◆ **Supplied information**:
════════
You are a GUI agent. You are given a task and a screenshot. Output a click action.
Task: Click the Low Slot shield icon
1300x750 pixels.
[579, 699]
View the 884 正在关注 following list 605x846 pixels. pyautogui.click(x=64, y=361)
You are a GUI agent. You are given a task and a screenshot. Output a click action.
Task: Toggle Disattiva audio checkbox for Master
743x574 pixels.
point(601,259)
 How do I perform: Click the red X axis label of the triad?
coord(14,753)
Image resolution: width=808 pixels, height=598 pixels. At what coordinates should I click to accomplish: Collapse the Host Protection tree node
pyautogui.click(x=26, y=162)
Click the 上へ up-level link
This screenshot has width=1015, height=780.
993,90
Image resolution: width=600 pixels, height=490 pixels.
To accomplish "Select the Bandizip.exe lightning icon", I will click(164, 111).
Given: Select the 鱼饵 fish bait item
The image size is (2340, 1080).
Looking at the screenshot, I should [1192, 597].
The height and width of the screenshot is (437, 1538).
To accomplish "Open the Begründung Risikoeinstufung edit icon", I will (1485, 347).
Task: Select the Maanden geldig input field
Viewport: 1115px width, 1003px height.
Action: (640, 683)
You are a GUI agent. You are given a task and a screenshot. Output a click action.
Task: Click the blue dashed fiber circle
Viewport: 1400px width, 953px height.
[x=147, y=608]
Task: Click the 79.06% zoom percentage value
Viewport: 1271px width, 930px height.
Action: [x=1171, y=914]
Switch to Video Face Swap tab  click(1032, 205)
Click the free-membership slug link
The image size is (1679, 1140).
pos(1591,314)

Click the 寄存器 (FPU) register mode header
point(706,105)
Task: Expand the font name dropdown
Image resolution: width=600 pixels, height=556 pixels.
════════
◆ **Work task**: The records above should be printed in full, exactly as they appear.

◆ **Answer to the problem**:
You are a GUI agent. You are given a task and a screenshot. Output a click action.
Task: Click the Low Slot shield icon
1300x750 pixels.
[579, 699]
View the 884 正在关注 following list 605x846 pixels. pyautogui.click(x=64, y=361)
You are a GUI agent. You are given a task and a screenshot. Output a click action.
Task: Toggle Disattiva audio checkbox for Master
743x574 pixels.
point(601,259)
 How do I perform: Click the red X axis label of the triad?
coord(14,753)
Image resolution: width=808 pixels, height=598 pixels. At what coordinates should I click to accomplish: Collapse the Host Protection tree node
pyautogui.click(x=26, y=162)
Click the 上へ up-level link
This screenshot has width=1015, height=780.
993,90
Image resolution: width=600 pixels, height=490 pixels.
To accomplish "Select the Bandizip.exe lightning icon", I will click(164, 111).
Given: Select the 鱼饵 fish bait item
The image size is (2340, 1080).
Looking at the screenshot, I should [1192, 597].
The height and width of the screenshot is (437, 1538).
To accomplish "Open the Begründung Risikoeinstufung edit icon", I will (1485, 347).
Task: Select the Maanden geldig input field
Viewport: 1115px width, 1003px height.
Action: (640, 683)
You are a GUI agent. You are given a task and a screenshot. Output a click action.
Task: Click the blue dashed fiber circle
Viewport: 1400px width, 953px height.
[x=147, y=608]
Task: Click the 79.06% zoom percentage value
Viewport: 1271px width, 930px height.
Action: [x=1171, y=914]
Switch to Video Face Swap tab  click(1032, 205)
Click the free-membership slug link
The image size is (1679, 1140).
pos(1591,314)

Click the 寄存器 (FPU) register mode header
point(706,105)
Task: Expand the font name dropdown
Image resolution: width=600 pixels, height=556 pixels.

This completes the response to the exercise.